::: GIVEN RECORDS
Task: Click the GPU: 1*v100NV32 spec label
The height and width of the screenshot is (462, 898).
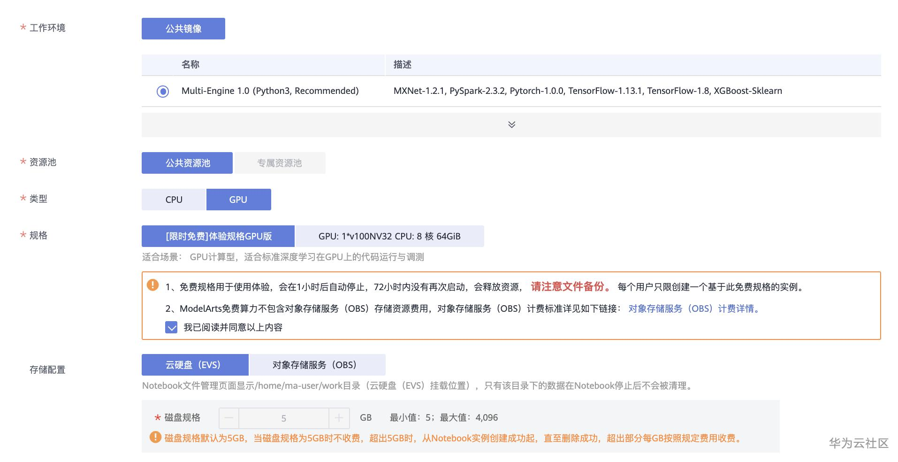Action: point(388,236)
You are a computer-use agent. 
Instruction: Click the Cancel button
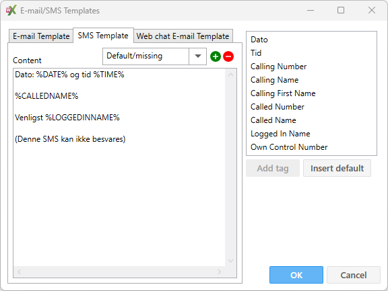click(x=354, y=275)
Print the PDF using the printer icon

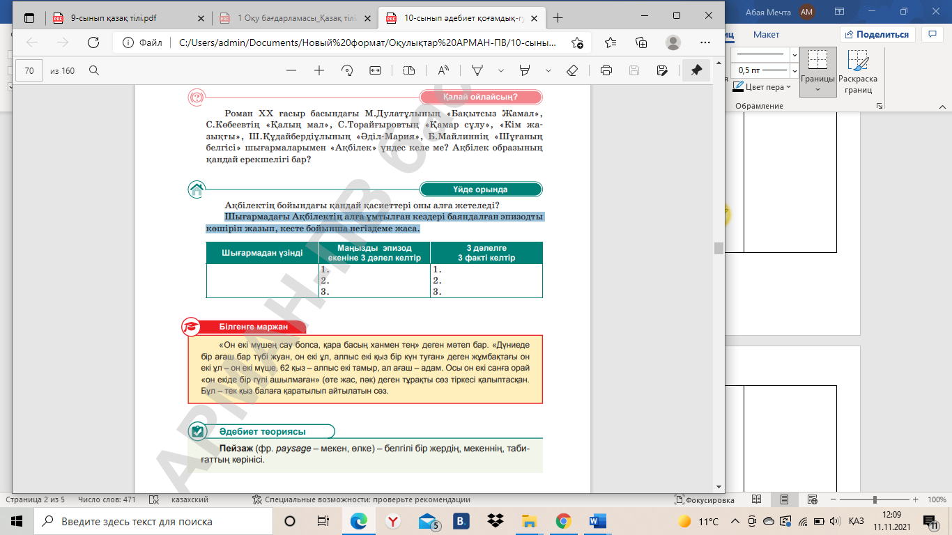coord(606,70)
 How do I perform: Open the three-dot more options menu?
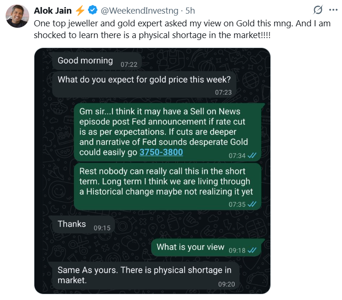pos(333,10)
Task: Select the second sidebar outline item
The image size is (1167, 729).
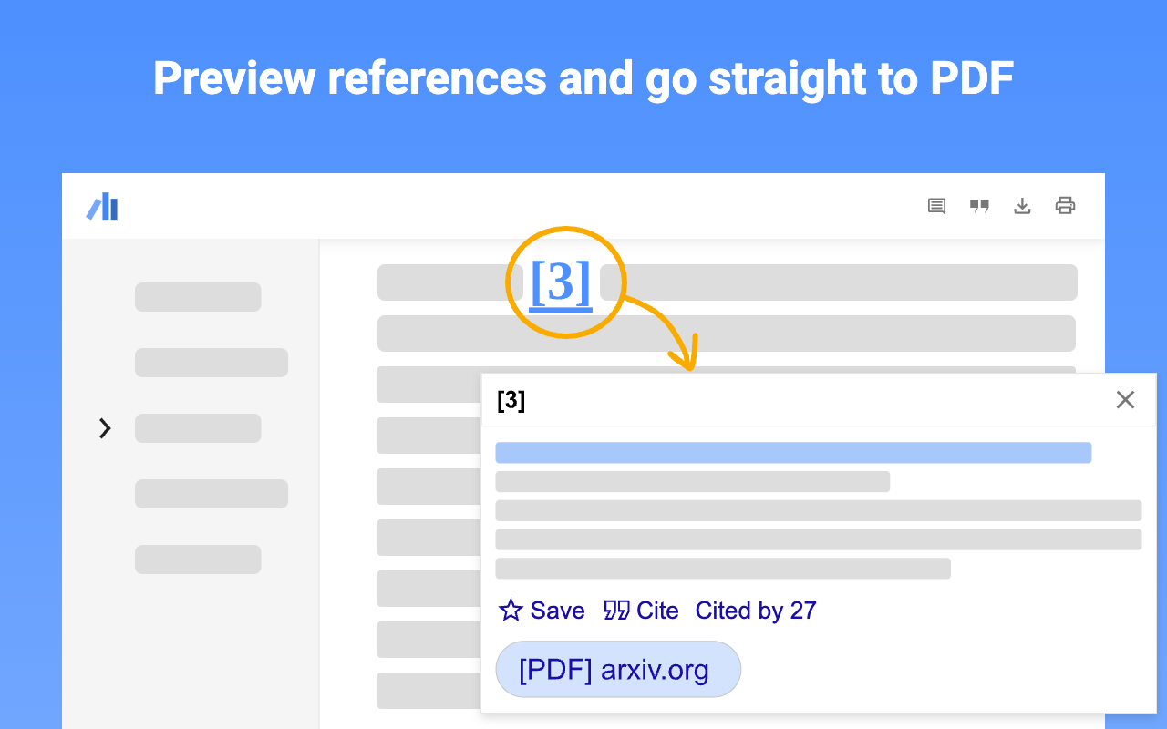Action: [212, 363]
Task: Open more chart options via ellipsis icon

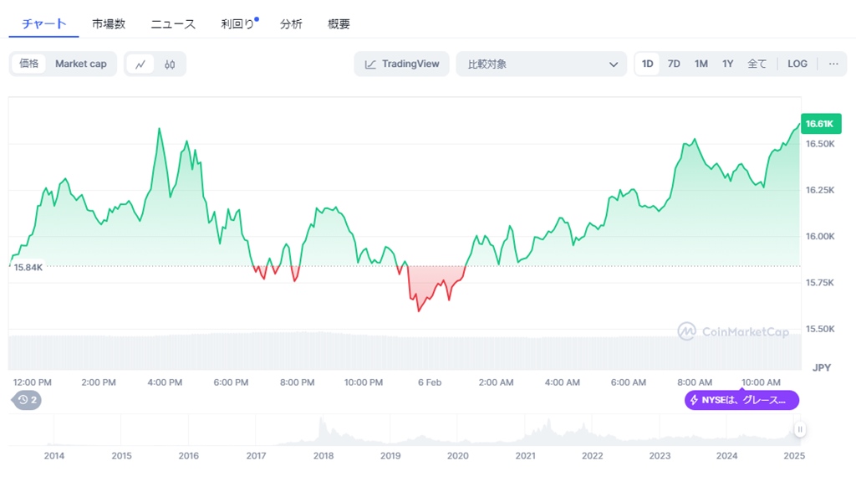Action: coord(833,64)
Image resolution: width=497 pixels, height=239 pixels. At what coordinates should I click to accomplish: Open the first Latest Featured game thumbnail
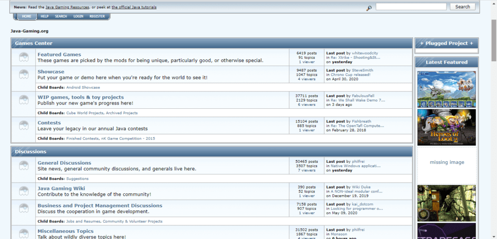(x=447, y=89)
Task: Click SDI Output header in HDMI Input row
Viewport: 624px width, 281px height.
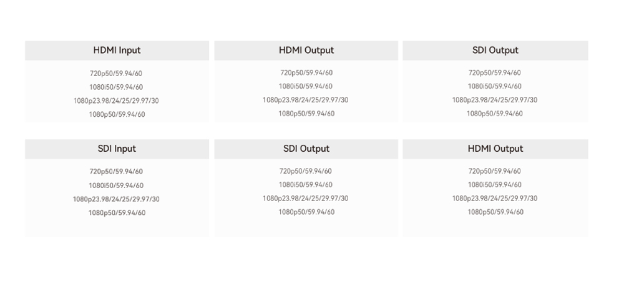Action: click(x=495, y=51)
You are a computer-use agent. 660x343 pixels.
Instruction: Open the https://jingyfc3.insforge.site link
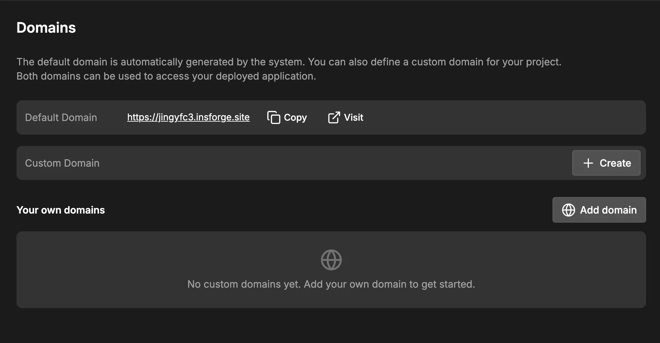[x=188, y=117]
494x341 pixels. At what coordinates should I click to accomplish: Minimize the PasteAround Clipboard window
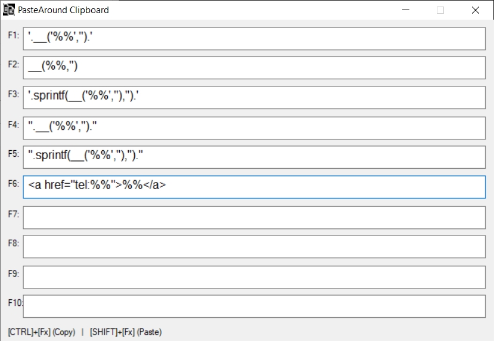406,10
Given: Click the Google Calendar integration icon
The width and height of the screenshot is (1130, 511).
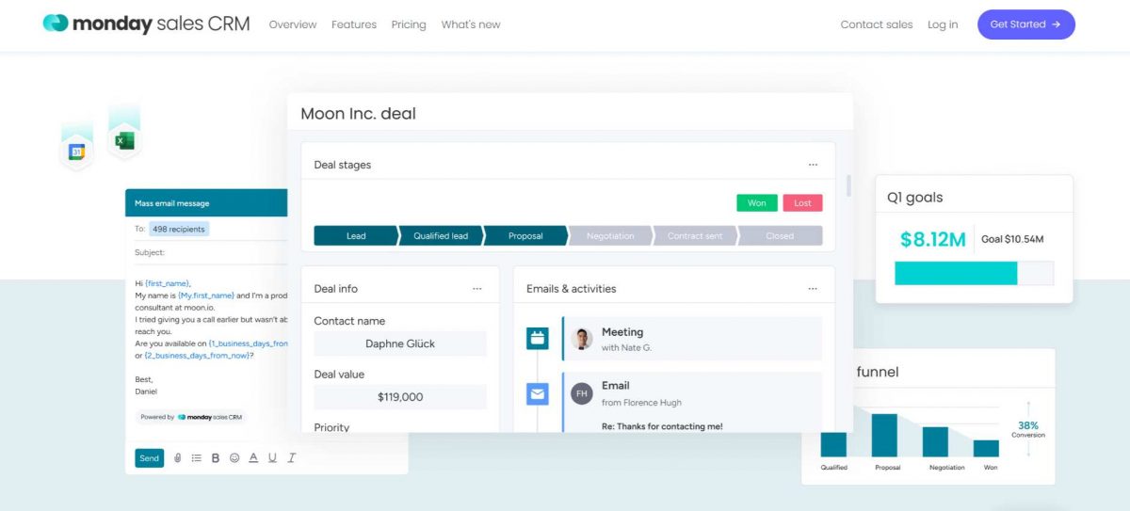Looking at the screenshot, I should 77,152.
::::::
* _THE EXERCISE_
Reproduce all of the entries above word for word, leaving out the pictures.

* _EXPECTED ANSWER_
Task: Click the GPU: 1*v100NV32 spec label
The height and width of the screenshot is (462, 898).
Action: point(388,236)
You are a computer-use agent. 
Instruction: Click the Cancel button
click(x=354, y=275)
Print the PDF using the printer icon

coord(606,70)
 How do I perform: Open the three-dot more options menu?
pos(333,10)
Task: Select the second sidebar outline item
The image size is (1167, 729).
Action: [212, 363]
Task: Open more chart options via ellipsis icon

Action: coord(833,64)
Image resolution: width=497 pixels, height=239 pixels. At what coordinates should I click to accomplish: Open the first Latest Featured game thumbnail
(x=447, y=89)
Task: Click SDI Output header in HDMI Input row
Viewport: 624px width, 281px height.
Action: click(x=495, y=51)
You are a computer-use agent. 660x343 pixels.
Instruction: Open the https://jingyfc3.insforge.site link
[x=188, y=117]
494x341 pixels. At what coordinates should I click to accomplish: Minimize the PasteAround Clipboard window
406,10
Given: Click the Google Calendar integration icon
The width and height of the screenshot is (1130, 511).
Looking at the screenshot, I should 77,152.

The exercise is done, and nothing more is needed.